Could 2014 be a Democratic “bloodbath”?

For Republicans, the sticking point is giving ground on taxes. For Democrats, it's making changes to entitlement programs, such as Medicare, that increase the age of eligibility or scale back benefits. If that were to happen as part of the debt-reduction deal, it could mean a "bloodbath" for Democratic incumbents up for reelection in 2014, say GOP activists.

“I think 2014 will be a real bloodbath for the Democrats if they stayed in power, because the next two years America faces some serious fiscal problems,” says Russo. “And there is no easy way out.”

That cocktail of entitlement changes and tax increases can’t look enticing to six Democratic senators running for reelection in states certain to be carried by Romney and three others who sit in battleground territory.

The red-state Democrats include Sens. Mark Begich of Alaska, Mark Pryor of Arkansas, Mary Landrieu of Louisiana, Max Baucus of Montana, Tim Johnson of South Dakota, and Kay Hagan of North Carolina. Democratic senators in purple states are Mark Udall of Colorado, Jeanne Shaheen of New Hampshire, and perhaps even Al Franken of Minnesota.

Then there's Sen. Mark Warner (D) of Virginia, also up for reelection in 2014, who long ago cast his lot with the grand bargain crowd as a champion of bipartisan deficit-reduction and as a leader of the Gang of Eight.

So what will those Democratic senators do when presented with a deficit-reduction plan that could put their political careers in peril?

Some will balk at Obama’s grand bargain dreams, predicts Grover Norquist of Americans for Tax Reform, who has persuaded most Republicans in Congress to sign his group's pledge never to raise taxes. That means they will punt on any tax increases or deep entitlement reforms until after 2014, when Democrats will have set their sights on a target-heavy list of Republican senators up for reelection in 2016. And that means no grand bargain.

“It’s the Democrats in the Senate who are going to spend the next two years trying to convince you that they’re moderate and reasonable and not the problem, because if they are [seen as] the problem,” Mr. Norquist says, “at the end of 2014 the Republicans will have 60 votes” in the Senate.

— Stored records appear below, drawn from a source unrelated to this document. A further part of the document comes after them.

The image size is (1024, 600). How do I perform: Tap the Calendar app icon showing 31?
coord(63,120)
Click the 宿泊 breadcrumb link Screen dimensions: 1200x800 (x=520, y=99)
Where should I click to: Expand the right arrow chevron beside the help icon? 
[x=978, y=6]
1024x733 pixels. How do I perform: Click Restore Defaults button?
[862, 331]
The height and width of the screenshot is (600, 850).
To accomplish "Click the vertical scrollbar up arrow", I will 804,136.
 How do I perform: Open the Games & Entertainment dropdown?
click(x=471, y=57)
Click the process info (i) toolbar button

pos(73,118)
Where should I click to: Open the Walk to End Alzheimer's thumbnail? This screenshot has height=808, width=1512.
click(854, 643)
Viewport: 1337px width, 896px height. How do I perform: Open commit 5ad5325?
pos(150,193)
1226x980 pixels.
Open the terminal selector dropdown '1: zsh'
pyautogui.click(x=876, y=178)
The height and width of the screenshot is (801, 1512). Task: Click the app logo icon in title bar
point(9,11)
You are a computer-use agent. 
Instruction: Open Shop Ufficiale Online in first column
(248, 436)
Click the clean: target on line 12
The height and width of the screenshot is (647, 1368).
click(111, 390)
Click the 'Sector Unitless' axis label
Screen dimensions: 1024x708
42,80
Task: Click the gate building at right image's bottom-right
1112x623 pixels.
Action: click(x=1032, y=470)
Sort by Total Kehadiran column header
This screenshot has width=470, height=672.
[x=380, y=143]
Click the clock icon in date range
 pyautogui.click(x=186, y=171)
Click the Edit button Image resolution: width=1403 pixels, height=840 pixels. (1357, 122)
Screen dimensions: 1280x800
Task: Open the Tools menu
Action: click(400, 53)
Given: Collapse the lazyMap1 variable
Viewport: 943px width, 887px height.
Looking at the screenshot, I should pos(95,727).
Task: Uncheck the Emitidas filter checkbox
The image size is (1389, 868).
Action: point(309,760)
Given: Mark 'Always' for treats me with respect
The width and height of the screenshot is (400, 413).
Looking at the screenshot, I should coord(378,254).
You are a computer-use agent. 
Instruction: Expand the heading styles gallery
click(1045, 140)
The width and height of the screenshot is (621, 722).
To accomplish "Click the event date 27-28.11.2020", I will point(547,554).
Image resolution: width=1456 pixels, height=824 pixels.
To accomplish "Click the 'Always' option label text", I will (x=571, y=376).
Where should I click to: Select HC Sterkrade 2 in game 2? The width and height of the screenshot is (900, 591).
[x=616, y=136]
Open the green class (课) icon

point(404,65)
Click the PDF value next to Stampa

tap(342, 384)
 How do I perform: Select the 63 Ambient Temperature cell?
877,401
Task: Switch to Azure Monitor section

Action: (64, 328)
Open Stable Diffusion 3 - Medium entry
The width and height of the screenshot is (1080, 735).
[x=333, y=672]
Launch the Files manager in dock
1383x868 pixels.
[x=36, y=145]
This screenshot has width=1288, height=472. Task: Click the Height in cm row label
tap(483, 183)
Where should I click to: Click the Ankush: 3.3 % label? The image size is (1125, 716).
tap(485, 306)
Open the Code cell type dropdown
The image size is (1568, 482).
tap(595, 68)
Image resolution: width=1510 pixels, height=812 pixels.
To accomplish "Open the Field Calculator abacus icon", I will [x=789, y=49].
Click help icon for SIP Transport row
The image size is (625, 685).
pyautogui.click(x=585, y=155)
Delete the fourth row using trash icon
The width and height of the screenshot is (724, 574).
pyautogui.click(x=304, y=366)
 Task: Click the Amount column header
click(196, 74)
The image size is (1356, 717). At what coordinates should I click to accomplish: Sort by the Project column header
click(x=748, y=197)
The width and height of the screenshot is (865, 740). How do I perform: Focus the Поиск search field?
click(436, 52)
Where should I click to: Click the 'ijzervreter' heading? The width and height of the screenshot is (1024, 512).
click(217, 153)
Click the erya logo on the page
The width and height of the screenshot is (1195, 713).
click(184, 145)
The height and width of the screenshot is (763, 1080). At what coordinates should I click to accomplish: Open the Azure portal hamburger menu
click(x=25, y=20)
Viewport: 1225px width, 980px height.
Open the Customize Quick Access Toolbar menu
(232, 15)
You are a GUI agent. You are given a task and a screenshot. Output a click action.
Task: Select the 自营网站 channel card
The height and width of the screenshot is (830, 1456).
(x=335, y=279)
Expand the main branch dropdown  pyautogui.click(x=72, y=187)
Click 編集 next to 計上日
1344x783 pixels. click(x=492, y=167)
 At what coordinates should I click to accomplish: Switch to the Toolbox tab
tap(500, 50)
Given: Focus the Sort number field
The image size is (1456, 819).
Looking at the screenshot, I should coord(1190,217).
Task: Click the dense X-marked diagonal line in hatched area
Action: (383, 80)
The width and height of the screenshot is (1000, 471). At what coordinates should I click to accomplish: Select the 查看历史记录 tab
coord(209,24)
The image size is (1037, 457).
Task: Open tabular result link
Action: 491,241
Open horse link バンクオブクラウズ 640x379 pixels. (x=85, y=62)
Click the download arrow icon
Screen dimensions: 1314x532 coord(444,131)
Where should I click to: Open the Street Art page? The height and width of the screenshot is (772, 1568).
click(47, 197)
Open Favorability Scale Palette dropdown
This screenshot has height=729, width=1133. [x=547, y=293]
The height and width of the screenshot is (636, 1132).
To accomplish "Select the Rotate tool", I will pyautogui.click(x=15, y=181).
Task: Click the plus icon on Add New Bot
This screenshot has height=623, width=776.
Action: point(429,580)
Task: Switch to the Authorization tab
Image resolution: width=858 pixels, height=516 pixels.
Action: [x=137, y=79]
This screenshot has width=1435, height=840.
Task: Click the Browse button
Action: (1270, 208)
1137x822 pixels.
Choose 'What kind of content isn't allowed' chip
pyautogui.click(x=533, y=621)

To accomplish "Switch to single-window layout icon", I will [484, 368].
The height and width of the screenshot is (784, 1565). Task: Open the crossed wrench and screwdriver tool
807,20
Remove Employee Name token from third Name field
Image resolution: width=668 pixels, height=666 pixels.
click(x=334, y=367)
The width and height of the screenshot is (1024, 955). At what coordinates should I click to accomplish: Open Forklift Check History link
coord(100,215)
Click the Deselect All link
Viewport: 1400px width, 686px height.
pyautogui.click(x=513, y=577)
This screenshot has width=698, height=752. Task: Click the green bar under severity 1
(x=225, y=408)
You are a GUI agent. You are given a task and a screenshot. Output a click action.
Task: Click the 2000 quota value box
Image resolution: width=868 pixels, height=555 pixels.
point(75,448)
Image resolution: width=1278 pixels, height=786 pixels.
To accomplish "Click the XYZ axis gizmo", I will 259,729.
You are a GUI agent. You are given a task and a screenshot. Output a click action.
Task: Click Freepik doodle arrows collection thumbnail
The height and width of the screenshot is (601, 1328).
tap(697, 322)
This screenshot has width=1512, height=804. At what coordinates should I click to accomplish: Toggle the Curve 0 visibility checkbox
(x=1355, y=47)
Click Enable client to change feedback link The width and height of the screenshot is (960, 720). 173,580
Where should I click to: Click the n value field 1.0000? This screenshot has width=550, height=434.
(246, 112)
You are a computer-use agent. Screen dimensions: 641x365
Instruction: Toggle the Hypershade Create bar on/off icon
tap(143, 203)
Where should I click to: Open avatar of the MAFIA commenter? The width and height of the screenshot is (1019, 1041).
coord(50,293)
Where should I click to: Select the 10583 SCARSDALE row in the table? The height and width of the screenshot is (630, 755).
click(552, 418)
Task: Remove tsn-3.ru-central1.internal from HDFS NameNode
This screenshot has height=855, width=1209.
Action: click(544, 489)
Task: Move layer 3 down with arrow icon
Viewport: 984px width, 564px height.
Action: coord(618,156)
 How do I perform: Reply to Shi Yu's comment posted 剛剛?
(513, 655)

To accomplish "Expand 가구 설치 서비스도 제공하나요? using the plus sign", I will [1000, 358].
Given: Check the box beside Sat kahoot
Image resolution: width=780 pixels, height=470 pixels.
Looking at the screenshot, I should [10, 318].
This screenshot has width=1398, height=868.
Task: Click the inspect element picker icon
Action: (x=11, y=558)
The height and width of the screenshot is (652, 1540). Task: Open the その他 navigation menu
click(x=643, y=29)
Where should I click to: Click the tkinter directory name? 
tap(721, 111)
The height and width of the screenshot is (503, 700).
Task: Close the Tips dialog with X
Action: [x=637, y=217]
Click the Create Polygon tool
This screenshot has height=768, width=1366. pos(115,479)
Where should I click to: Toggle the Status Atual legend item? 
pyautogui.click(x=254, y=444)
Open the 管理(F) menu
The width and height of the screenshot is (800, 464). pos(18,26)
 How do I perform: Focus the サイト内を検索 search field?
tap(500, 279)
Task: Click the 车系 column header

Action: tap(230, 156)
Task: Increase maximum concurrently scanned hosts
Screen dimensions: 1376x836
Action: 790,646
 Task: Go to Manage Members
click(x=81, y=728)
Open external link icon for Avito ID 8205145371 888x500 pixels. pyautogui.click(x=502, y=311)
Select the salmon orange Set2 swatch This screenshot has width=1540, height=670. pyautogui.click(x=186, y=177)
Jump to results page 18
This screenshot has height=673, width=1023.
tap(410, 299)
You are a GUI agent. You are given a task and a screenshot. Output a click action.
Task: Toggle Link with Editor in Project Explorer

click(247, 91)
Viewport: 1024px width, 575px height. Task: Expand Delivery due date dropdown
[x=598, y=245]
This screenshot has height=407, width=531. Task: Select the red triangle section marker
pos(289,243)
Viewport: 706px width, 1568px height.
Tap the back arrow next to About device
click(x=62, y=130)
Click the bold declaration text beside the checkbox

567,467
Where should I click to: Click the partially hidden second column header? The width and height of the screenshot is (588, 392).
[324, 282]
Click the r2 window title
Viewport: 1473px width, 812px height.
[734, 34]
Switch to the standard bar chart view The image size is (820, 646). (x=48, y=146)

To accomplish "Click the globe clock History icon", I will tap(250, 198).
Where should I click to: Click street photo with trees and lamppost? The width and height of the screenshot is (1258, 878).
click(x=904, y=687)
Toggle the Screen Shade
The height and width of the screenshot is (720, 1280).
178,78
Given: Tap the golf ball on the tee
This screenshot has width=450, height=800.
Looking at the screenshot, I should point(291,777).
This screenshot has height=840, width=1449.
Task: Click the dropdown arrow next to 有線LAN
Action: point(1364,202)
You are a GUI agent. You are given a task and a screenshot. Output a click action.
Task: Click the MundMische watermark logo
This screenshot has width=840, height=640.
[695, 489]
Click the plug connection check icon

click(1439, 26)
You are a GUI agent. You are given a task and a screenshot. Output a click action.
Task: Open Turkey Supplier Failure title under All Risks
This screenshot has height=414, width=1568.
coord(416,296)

That need not be the case, says Stan Collender, a former Democratic budget aide now at Qorvis Communications. Democrats, if they can summon a little Washington moxie, could hang in for a grand budget deal. They could benefit from what Mr. Collender calls the “look, Ma, no hands!” theory of budgeting: Let Congress’s terrible policymaking be your political friend.

By letting the Bush tax cuts expire as scheduled at year’s end and then reinstating only the cuts for households with incomes of less than $250,000, Democrats could claim to have voted for a tax cut and dare Republicans to vote against them. Republican senators held firm on a similar vote in the Senate earlier in 2012, but Collender says Republicans may not be so steely when an actual tax increase is on the line.

That strategy is no slam dunk for Democrats. But it may be the political quirk that makes the policy negotiations work.

And if it doesn’t? Well, there are many ways to game out a grand bargain, and Washington has a way of turning up surprises. Just look at this election year.

Republicans “went into this [2012] cycle and everybody was thinking, ‘oh my goodness, this is going to be the best cycle of all time,’ ” said one veteran Republican operative who was granted anonymity to candidly address his party’s chances at the polls this year. “And now we’re hoping to gain one to two [Senate] seats.”